Os consumidores mineiros vão sentir um aumento na conta de água que chega neste mês de fevereiro. A tarifa teve reajuste médio de 6,56% e, como passou a valer no último dia 22, a cobrança será proporcional neste primeiro mês.
Segundo o economista Paulo Casaca, da Fundação IPAD da Universidade Federal de Minas Gerais (UFMG), o reajuste, que ocorre a cada quatro anos, vai pesar principalmente no orçamento das famílias de baixa renda.
“Esse impacto vai aumentar a tarifa da água para todos, mas a gente sabe que ele pesa muito mais para as famílias de baixa renda do que para as de média e alta renda”, afirmou.
De acordo com dados do IPAD e do IPCA, o impacto do reajuste para as famílias de menor renda é o dobro do registrado na média da população de Belo Horizonte. “Se a inflação fosse de 1% para todo mundo, com o aumento da tarifa ela iria para 1,08%. Para as famílias de baixa renda, esse índice sobe para 1,17%”, explicou o economista.
A Copasa informou que o reajuste quadrienal é um gatilho para permitir investimentos e equilibrar as contas da companhia, não estando diretamente ligado à inflação do período. Casaca, no entanto, critica o modelo.
“É bastante complicado para a população, porque esse aumento chega junto com impostos como IPTU, gastos com material escolar e outros reajustes do começo do ano”, disse.
Segundo ele, o ideal seria que esse reajuste fosse diluído ao longo dos anos. “A cada quatro anos a gente tem um salto no preço da tarifa da água.
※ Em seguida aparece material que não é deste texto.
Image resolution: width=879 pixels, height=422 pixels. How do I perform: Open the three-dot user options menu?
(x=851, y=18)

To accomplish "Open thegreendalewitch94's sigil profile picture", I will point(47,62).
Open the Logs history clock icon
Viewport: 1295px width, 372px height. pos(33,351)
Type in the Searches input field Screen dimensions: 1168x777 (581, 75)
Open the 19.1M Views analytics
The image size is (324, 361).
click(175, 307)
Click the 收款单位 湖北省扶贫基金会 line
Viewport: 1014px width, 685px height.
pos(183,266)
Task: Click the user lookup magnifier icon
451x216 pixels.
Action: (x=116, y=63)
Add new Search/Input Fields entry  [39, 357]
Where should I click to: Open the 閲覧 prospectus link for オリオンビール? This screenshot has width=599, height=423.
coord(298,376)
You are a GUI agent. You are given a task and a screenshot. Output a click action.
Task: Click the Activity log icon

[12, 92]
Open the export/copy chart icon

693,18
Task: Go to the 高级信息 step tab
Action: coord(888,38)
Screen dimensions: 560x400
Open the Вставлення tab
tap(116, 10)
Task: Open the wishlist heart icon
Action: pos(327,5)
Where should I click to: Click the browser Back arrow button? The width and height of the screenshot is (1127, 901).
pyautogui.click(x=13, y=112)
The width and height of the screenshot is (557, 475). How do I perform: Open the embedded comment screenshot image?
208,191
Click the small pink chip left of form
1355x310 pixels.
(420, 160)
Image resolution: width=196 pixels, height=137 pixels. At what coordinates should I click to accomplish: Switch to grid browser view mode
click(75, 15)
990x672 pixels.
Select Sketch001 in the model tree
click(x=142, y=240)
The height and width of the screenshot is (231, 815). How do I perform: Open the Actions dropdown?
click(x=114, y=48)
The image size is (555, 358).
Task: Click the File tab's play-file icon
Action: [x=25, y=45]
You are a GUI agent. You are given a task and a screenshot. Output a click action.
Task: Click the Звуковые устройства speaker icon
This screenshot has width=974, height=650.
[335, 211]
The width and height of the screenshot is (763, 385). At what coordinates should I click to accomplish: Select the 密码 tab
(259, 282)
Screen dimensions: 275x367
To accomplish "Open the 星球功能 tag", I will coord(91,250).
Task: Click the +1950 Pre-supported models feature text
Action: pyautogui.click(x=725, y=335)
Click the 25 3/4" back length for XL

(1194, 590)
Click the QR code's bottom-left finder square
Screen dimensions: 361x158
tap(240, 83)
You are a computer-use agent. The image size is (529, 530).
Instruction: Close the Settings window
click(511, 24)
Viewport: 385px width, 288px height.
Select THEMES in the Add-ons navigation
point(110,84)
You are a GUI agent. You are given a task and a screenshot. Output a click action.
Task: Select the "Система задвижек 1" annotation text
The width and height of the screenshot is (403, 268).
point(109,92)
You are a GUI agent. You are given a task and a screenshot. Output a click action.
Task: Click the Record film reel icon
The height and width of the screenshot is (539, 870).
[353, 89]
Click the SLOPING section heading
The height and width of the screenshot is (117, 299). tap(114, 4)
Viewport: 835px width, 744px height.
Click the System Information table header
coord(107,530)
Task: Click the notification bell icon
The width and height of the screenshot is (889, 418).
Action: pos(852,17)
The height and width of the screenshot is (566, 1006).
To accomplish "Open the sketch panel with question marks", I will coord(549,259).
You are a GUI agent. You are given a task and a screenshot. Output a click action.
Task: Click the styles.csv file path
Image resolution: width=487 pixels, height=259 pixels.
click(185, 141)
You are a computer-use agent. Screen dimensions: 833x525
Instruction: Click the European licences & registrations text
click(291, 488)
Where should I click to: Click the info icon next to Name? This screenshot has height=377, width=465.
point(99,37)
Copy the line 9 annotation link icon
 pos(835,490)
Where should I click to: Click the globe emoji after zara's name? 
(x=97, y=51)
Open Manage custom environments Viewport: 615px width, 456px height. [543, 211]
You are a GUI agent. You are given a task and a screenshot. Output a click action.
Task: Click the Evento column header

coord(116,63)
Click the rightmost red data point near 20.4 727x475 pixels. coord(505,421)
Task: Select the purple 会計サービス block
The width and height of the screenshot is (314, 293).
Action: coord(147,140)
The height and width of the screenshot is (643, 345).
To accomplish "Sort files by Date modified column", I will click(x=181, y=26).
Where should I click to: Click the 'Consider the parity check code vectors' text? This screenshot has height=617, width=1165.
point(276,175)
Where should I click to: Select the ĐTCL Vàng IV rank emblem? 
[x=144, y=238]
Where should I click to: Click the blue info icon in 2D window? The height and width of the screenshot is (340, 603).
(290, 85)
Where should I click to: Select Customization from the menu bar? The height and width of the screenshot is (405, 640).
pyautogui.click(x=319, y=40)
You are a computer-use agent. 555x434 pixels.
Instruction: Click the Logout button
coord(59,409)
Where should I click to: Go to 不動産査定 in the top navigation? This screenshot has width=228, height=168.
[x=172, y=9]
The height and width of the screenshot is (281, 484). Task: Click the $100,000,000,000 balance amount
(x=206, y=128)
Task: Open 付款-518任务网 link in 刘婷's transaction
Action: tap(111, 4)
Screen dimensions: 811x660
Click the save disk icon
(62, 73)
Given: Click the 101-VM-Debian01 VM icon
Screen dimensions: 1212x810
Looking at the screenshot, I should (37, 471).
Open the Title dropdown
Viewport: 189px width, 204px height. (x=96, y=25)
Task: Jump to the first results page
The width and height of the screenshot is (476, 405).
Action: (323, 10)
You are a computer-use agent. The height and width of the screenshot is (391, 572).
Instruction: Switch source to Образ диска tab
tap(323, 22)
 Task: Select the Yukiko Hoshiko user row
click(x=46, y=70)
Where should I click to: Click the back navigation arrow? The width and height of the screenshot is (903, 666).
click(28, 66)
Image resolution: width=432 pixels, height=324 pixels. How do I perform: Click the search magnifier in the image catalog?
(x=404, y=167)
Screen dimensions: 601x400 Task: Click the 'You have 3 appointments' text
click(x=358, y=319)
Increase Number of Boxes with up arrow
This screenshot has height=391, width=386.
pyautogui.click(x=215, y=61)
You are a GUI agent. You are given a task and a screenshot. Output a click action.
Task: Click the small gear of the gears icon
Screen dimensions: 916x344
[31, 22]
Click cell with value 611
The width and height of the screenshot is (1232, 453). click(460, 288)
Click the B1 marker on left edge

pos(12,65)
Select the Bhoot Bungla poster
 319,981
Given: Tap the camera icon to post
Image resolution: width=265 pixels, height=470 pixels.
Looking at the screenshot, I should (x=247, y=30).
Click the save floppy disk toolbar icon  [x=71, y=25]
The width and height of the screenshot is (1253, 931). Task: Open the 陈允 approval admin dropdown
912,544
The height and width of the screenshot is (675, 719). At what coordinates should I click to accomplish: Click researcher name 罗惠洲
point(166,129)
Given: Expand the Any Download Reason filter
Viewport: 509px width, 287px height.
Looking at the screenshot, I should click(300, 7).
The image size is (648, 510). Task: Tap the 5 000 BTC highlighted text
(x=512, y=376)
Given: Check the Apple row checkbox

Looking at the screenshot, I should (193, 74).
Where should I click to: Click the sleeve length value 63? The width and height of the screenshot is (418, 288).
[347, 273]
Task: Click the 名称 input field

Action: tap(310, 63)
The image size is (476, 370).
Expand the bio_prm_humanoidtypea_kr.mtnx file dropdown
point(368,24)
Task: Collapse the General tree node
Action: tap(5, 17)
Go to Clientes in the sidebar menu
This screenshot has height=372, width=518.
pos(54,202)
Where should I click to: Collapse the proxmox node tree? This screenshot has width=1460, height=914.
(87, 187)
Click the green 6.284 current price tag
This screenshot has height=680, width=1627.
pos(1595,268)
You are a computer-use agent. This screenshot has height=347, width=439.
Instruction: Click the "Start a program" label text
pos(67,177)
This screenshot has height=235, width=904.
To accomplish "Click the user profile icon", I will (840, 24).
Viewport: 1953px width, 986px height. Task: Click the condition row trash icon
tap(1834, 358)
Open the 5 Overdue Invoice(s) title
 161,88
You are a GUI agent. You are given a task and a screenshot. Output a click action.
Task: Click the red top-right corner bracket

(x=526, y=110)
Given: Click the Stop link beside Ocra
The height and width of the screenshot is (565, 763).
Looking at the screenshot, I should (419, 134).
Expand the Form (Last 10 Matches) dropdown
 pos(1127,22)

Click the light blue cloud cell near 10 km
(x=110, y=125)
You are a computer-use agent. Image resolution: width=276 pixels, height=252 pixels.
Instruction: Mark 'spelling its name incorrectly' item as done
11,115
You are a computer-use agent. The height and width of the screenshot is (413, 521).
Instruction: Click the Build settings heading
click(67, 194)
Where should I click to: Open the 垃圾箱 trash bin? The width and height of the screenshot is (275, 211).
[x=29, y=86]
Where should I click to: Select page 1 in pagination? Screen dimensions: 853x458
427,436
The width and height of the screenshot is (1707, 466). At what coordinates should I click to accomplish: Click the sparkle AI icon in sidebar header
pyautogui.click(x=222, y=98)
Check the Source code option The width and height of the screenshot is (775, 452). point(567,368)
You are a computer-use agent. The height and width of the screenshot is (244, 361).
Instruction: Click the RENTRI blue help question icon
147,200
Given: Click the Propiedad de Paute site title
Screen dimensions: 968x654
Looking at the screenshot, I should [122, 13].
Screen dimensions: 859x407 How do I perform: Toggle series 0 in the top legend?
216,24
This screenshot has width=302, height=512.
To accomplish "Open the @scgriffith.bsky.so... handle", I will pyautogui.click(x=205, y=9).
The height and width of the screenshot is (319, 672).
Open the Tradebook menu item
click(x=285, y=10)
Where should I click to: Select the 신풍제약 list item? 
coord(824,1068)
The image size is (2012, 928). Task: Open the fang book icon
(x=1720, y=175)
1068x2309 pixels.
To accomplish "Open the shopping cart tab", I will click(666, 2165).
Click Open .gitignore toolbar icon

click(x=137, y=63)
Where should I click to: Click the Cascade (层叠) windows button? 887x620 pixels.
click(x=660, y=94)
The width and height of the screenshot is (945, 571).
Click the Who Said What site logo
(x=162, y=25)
O ideal seria distribuir esse aumento ao longo do tempo, para gerar um impacto mais suave para a população”, avaliou.
Como orientação, o economista recomenda atenção ao consumo. “É importante que a população tente economizar água agora, para entender qual será o impacto real no orçamento e evitar uma surpresa muito negativa em março, quando a conta vier com o reajuste completo”, concluiu.